The Book of the Dead - The Papyrus of Ani
by E.A. Wallis Budge
1895
"Book of the Dead" is the title now commonly given to the great collection of funerary texts which the ancient Egyptian scribes composed for the benefit of the dead. These consist of spells and incantations, hymns and litanies, magical formulae and names, words of power and prayers, and they are found cut or painted on walls of pyramids and tombs, and painted on coffins and sarcophagi and rolls of papyri.
The title "Book of the Dead" is somewhat unsatisfactory and misleading, for the texts neither form a connected work nor belong to one period; they are miscellaneous in character, and tell us nothing about the lives and works of the dead with whom they were buried. Moreover, the Egyptians possessed many funerary works that might rightly be called "Books of the Dead," but none of them bore a name that could be translated by the title "Book of the Dead." This title was given to the great collection of funerary texts in the first quarter of the nineteenth century by the pioneer Egyptologists...
The Egyptian Book of the Dead is unquestionably one of the most influential books in all history. Embodying a ritual to be performed for the dead, with detailed instructions for the behavior of the disembodied spirit in the Land of the Gods, it served as the most important repository of religious authority for some three thousand years.
Chapters were carved on the pyramids of the ancient 5th Dynasty, texts were written in papyrus, and selections were painted on mummy cases well into the Christian Era. In a certain sense it stood behind all Egyptian civilization.
In the year 1888 Dr. E. Wallis budge, then purchasing agent for the British Museum, followed rumors he heard of a spectacular archeological find in Upper Egypt, and found in an 18th Dynasty tomb near Luxor "the largest roll of papyrus I had ever seen, tied with a thick band of papyrus , and in a perfect state of preservation."
It was a copy of the Egyptian Book of the Dead, written around 1500 B.C. for Ani, Royal Scribe of Thebes, Overseer of the Granaries of the Lords of Abydos, and Scribe of the Offerings of the Lords of Thebes.
This Papyrus of Ani, a full version of the Theban recension, is presented here by Dr. Budge, who later became perhaps the world`s most renowned Egyptologist.

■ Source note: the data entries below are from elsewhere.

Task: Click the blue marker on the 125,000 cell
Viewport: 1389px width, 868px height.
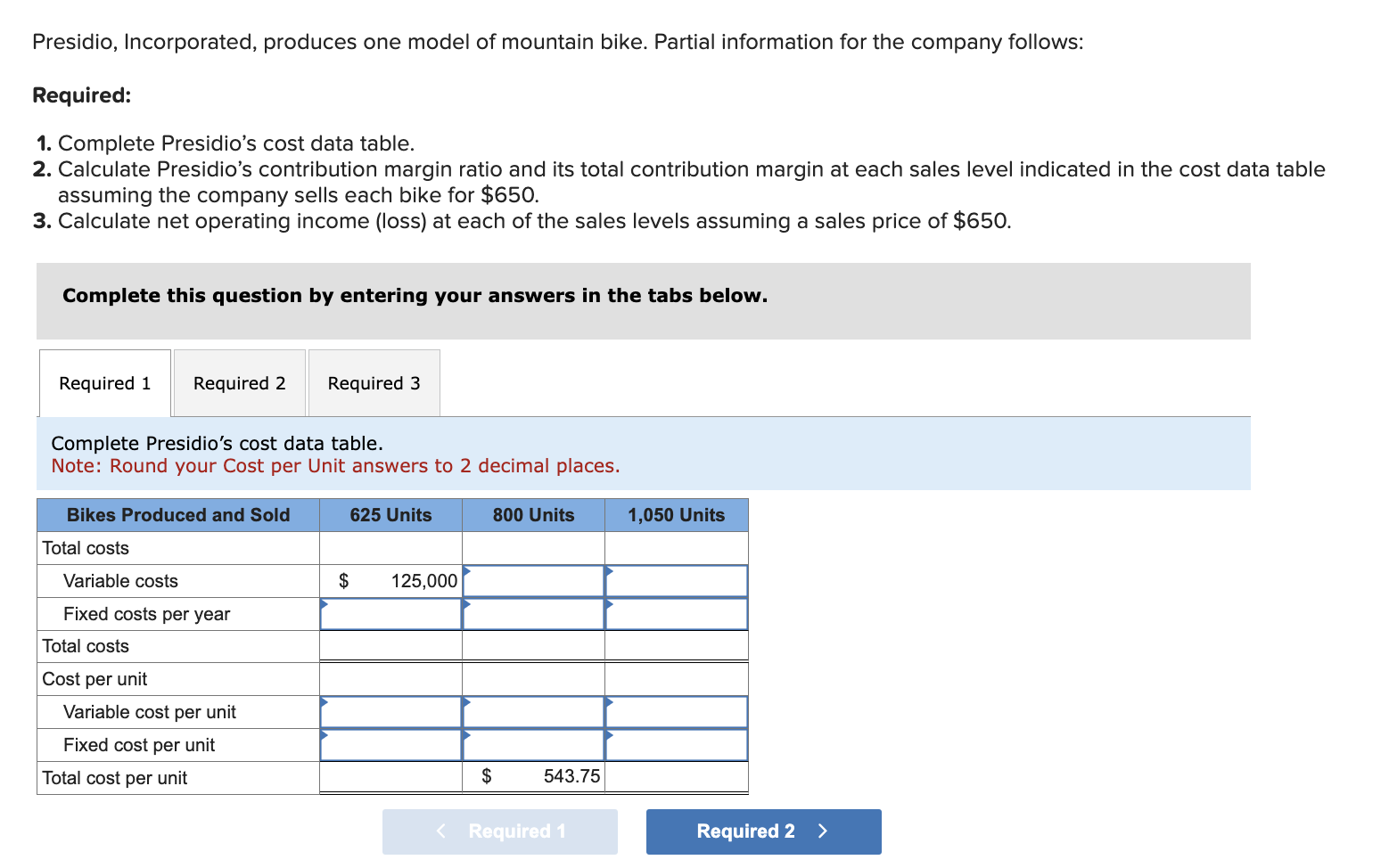Action: [x=464, y=570]
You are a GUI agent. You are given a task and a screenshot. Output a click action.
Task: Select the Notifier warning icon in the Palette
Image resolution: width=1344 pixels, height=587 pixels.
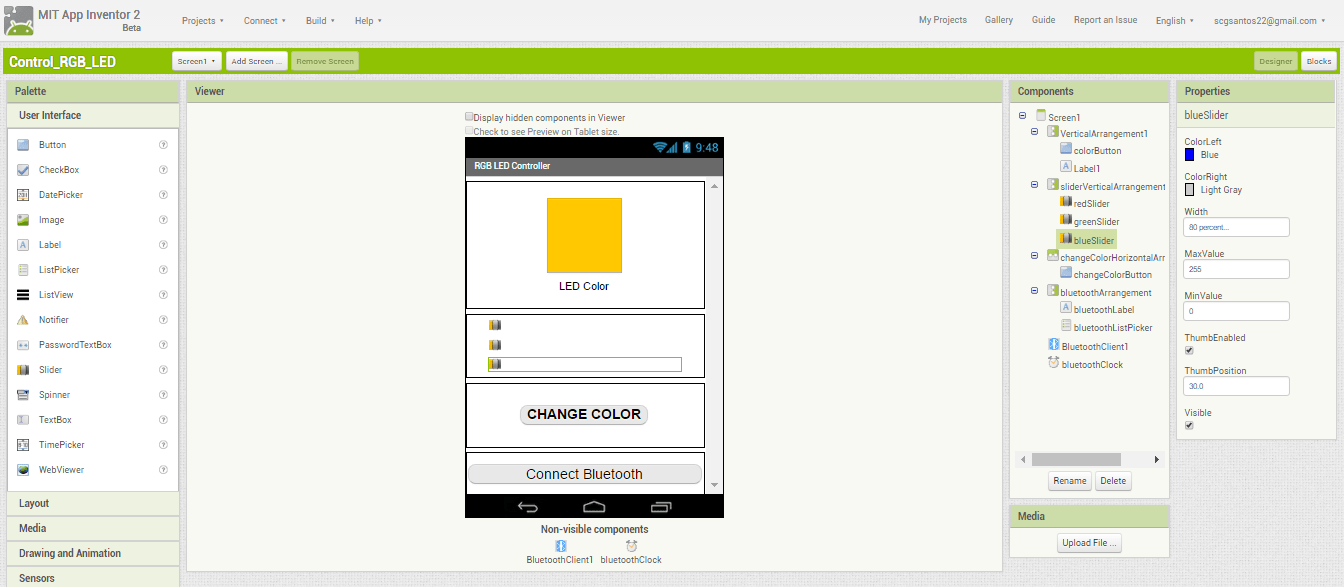tap(23, 320)
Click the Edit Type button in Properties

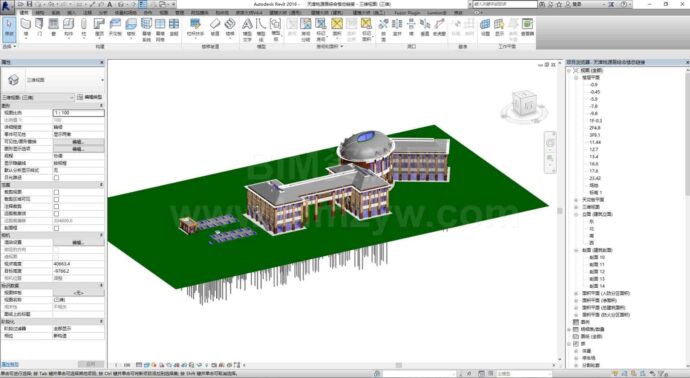coord(90,97)
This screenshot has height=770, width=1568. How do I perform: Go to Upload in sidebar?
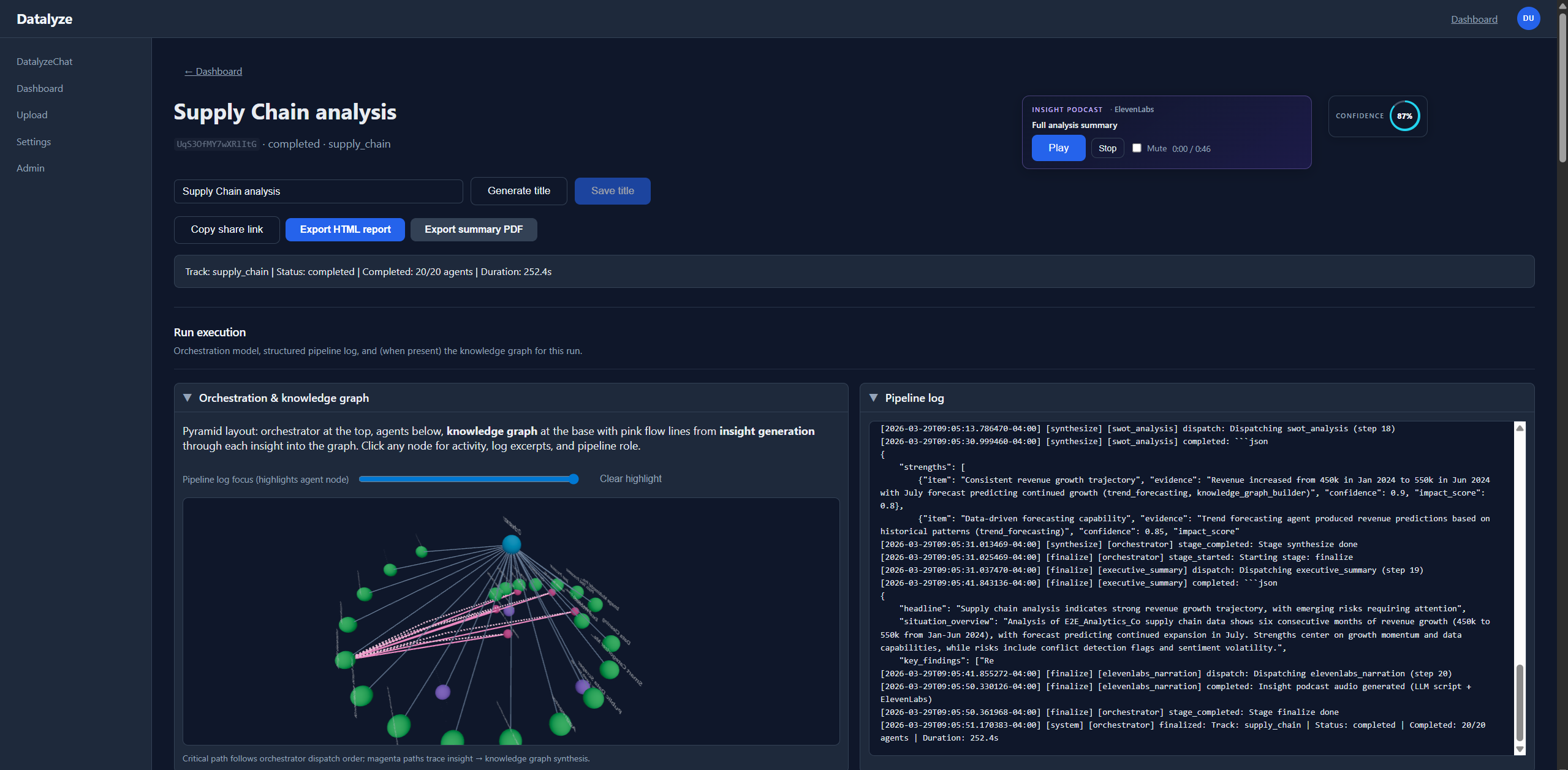pyautogui.click(x=32, y=115)
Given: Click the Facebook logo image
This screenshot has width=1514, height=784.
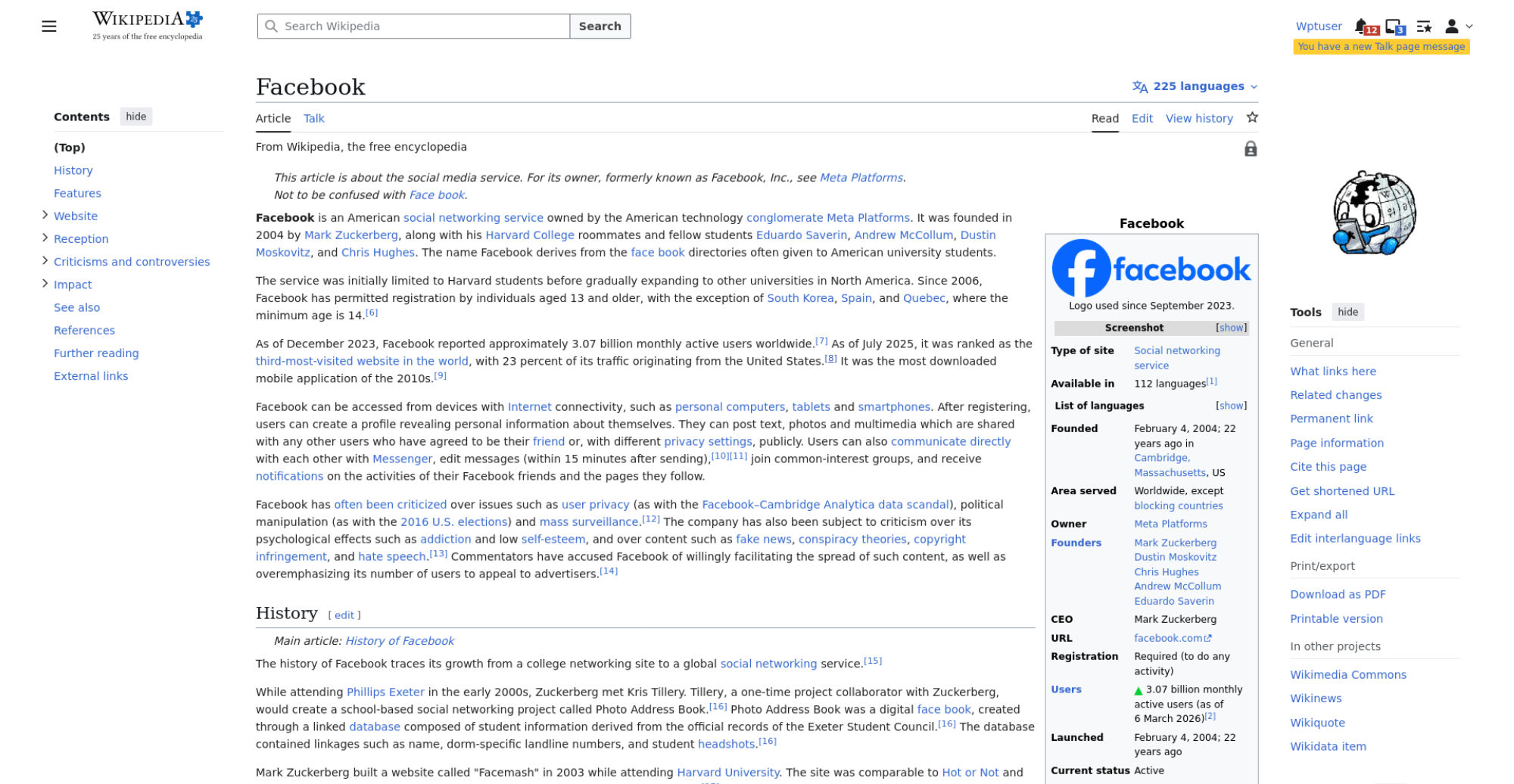Looking at the screenshot, I should tap(1151, 269).
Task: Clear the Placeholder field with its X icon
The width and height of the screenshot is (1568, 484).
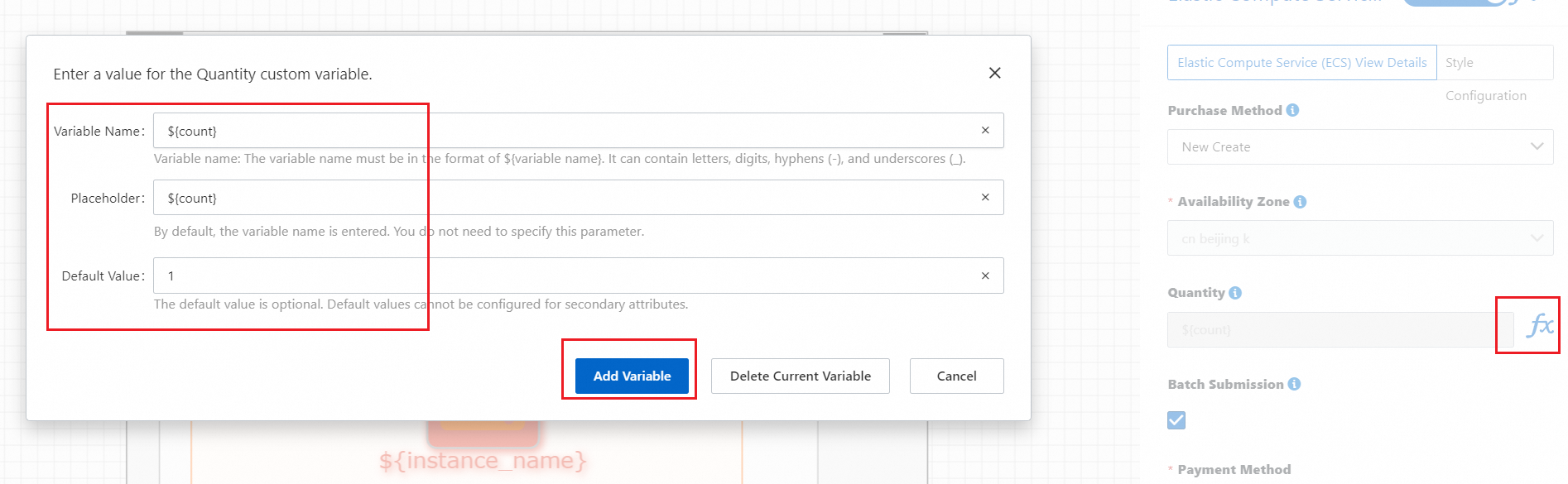Action: click(985, 198)
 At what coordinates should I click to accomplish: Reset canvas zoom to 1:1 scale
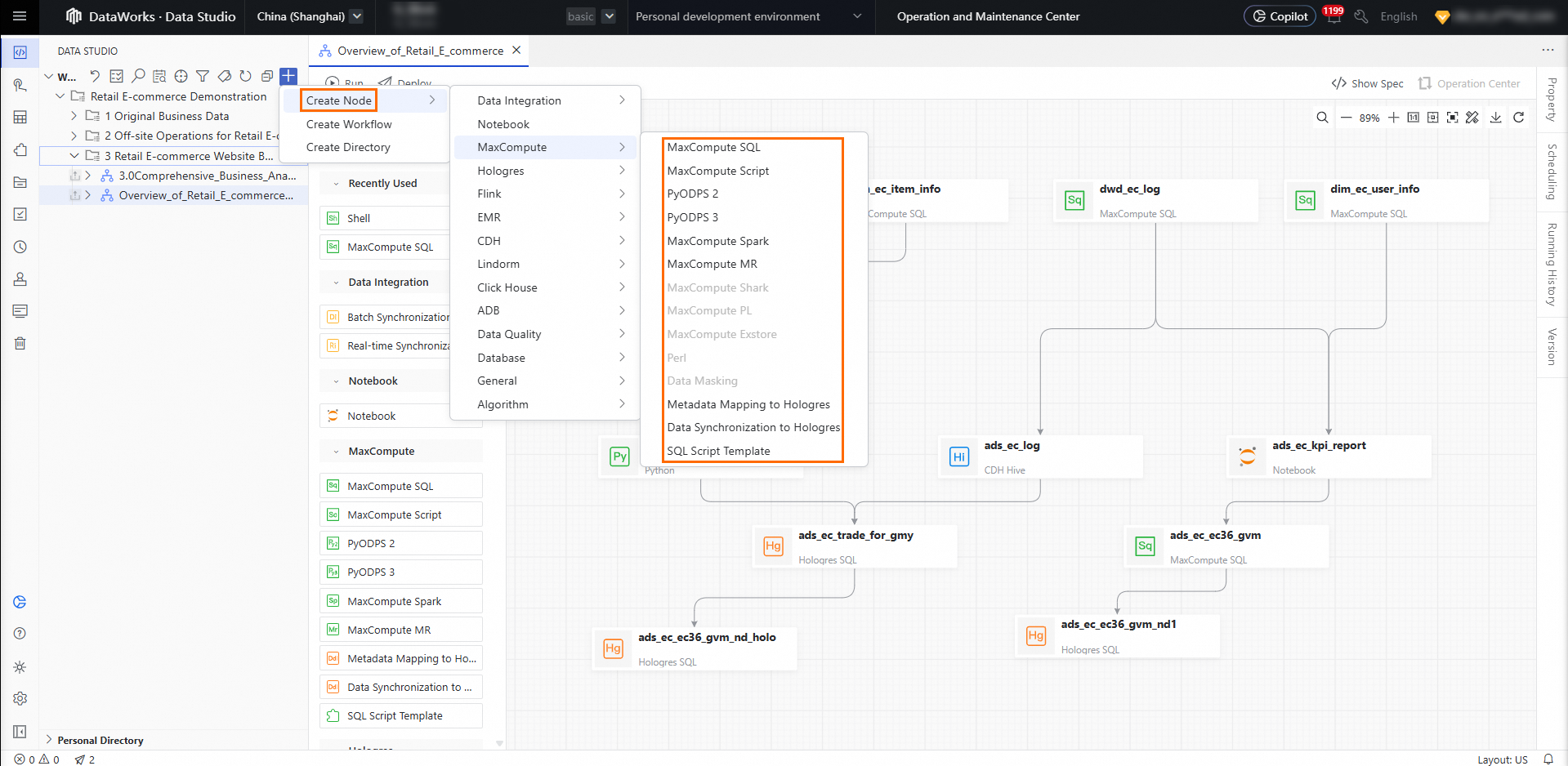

Reproduced in full are a clear copy of the Egyptian hieroglyphs, an interlinear transliteration of their sounds (as reconstructed), a word-for-word translation, and separately a complete smooth translation. All this is preceded by an introduction of more than 150 pages.
As a result of this multiple apparatus the reader has a unique opportunity to savor all aspects of the Book of the Dead, or as it was otherwise known, The Book of Great Awakening.